──────── PASSAGE FOURNI
« Nos marges de manœuvre sont fortement restreintes car l’Etat impose une dégradation de notre situation financière ».
A quoi doit-on évaluer un budget municipal ? Un « bon » budget c’est d’abord un budget qui est en capacité de répondre aux besoins des dionysiens et dionysiennes, c’est-à-dire un budget qui soit en mesure d’assurer un bon niveau de services rendus à la population. Un budget qui permette d’investir et de faire face aux enjeux qui traversent notre territoire. Ces enjeux on les connaît :
-une formidable dynamique, puisque la population a augmenté de 13% en 10 ans. Nous serons très bientôt la 2nd ville d’Ile-de-France.
-mais c’est aussi faire face aux effets dramatiques de 40 ans de politiques néolibérales : un taux de chômage et un taux de pauvreté élevés, des inégalités entre les plus riches et les plus pauvres qui se creusent au sein même du territoire.
Oui nous sommes une ville qui abrite, non pas les « gens de rien » comme dit Macron, mais les petites gens ceux qui font les richesses de pays mais qui n’en voit que rarement les fruits.
────────────────
→ TÂCHE À RÉALISER:
Recopiez s'il vous plaît le passage sur le budget municipal ci-dessus, en commençant aux mots « -mais c’est aussi » et en vous arrêtant après « même du territoire. ».
──────── EXTRAITS DE DONNÉES
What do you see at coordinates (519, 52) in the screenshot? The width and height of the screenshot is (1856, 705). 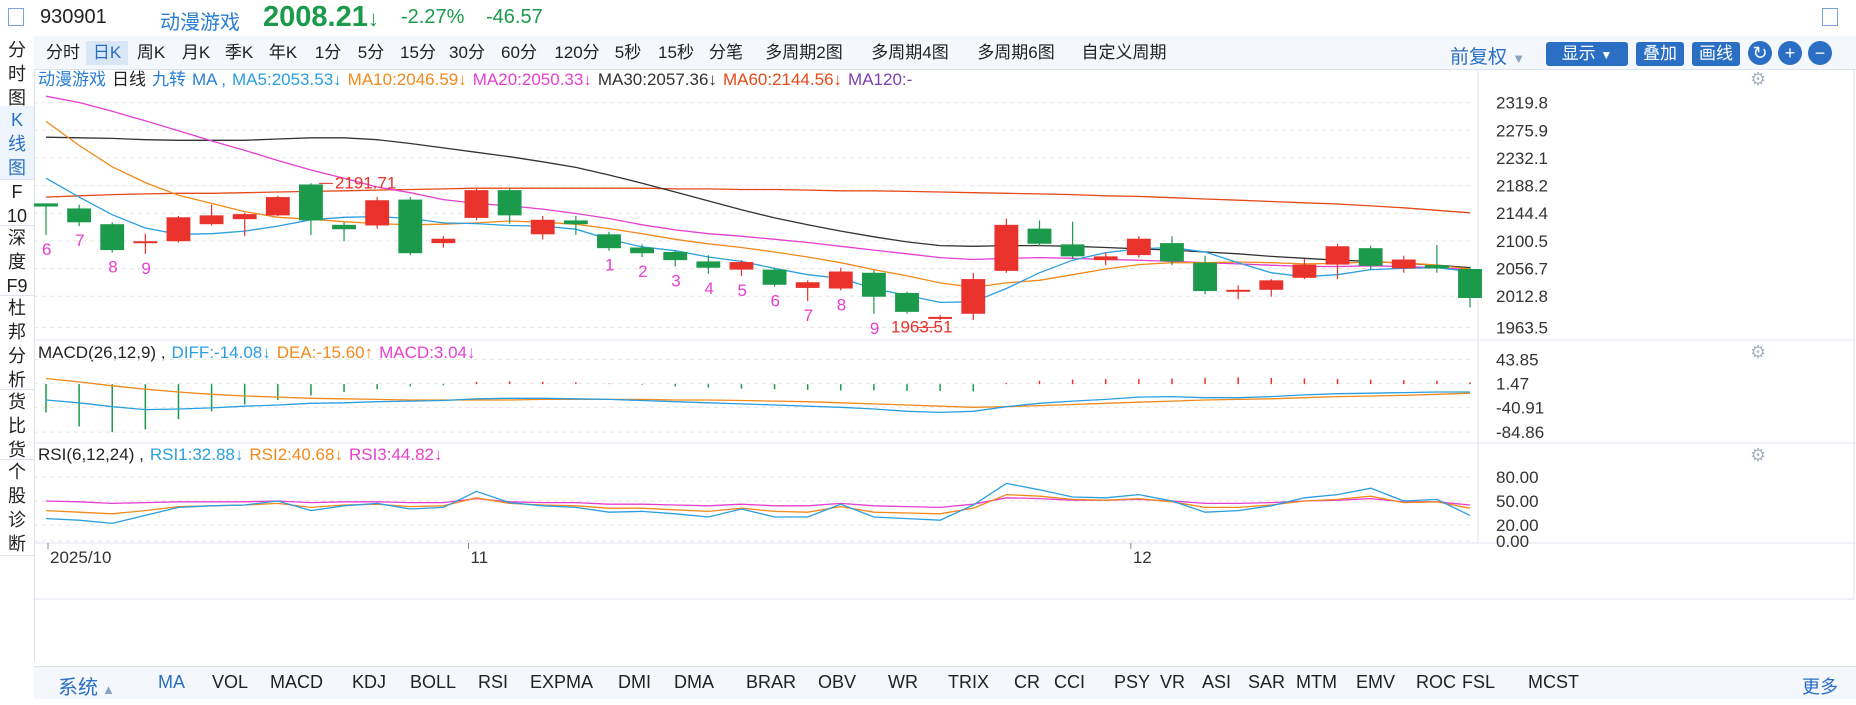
────────────────
──────── EXTRAITS DE DONNÉES
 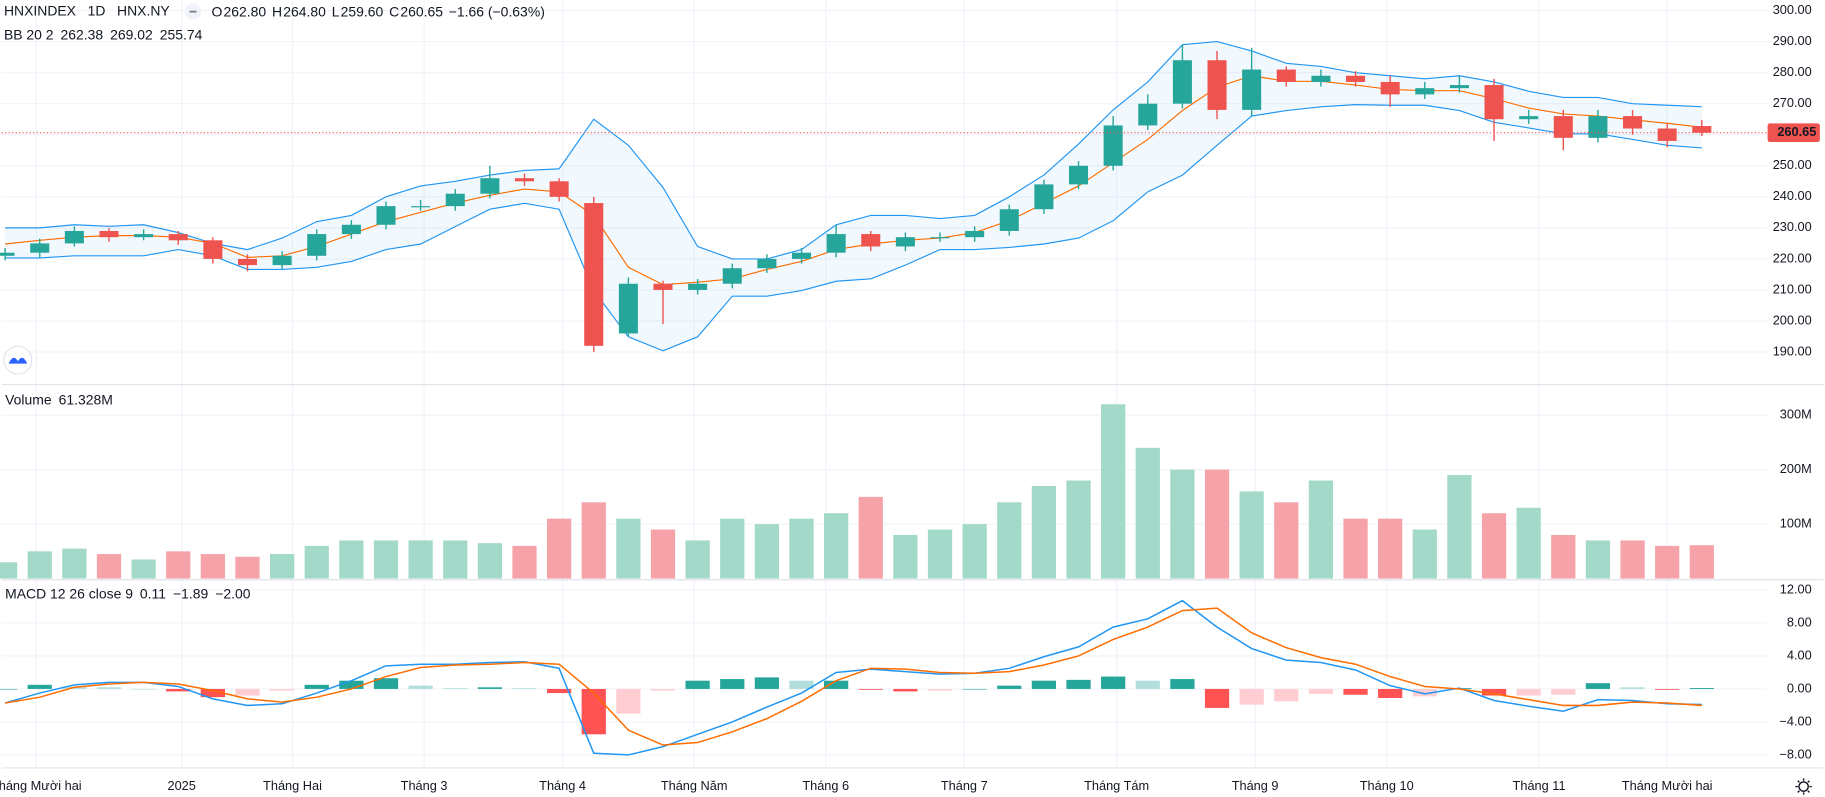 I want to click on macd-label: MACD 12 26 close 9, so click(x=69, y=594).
────────────────
→ SOLUTION PROPOSÉE:
-mais c’est aussi faire face aux effets dramatiques de 40 ans de politiques néolibérales : un taux de chômage et un taux de pauvreté élevés, des inégalités entre les plus riches et les plus pauvres qui se creusent au sein même du territoire.